The Story of the Glass
In the beginning
In the long and illustrious history of whisky there had never been a single definitive glass that the whisky world could call its own. Brandy, champagne, wine and beer all have their own distinct glasses. Yet whisky, the world’s most complex spirit, could be found served in any old receptacle.

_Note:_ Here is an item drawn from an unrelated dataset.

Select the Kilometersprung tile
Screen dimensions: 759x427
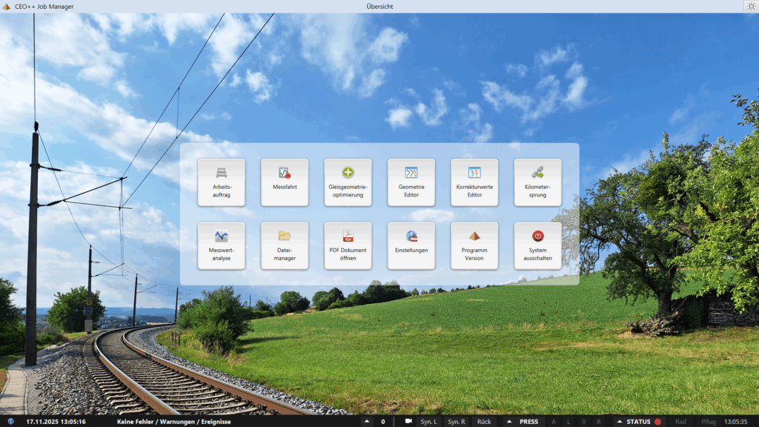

Raymond Davidson, the founder of Glencairn Crystal, took it upon himself to address this issue and began designing a glass specifically for the whisky drinker. He envisaged a glass similar to a traditional sherry nosing glass (or Copita) that would encourage the user to appreciate the ‘nose’ and palate of the whisky, whilst being functional and robust enough for a bar environment.
The master blenders
Eventually the glass was brought to the attention of the Master Blenders of the Scotch Whisky Industry. With their guidance and expertise, the glass evolved. It’s size and shape was perfected to accommodate a 35ml pour whilst allowing for the addition of water; keeping an optimum amount of liquid in contact with air to allow the aromas to develop.
The unique shape
The tapering mouth allowed for an ease of drinking (that was not associated with a Copita) whilst capturing the all-important aromas. The wide crystal bowl enhances the appreciation of the whisky’s colour and the solid base is designed to be easily cradled in the hand. It is also robust enough for the discerning whisky drinker. Raymond wanted to ensure that the aesthetic of the glass was an attractive fit for the superb spirits it would carry.
The glass today
The Glencairn Glass can be found at major whisky festivals around the world and in many serious whisky bars. The glass is also used in distilleries across the globe. Since its launch in 2001 the glass has won numerous awards including the Queens Award for Innovation.
Today, over 3 million glasses are sold annually and sales continue to grow.
It may have taken a few hundred years to arrive, but whisky now has a glass of its own… finally!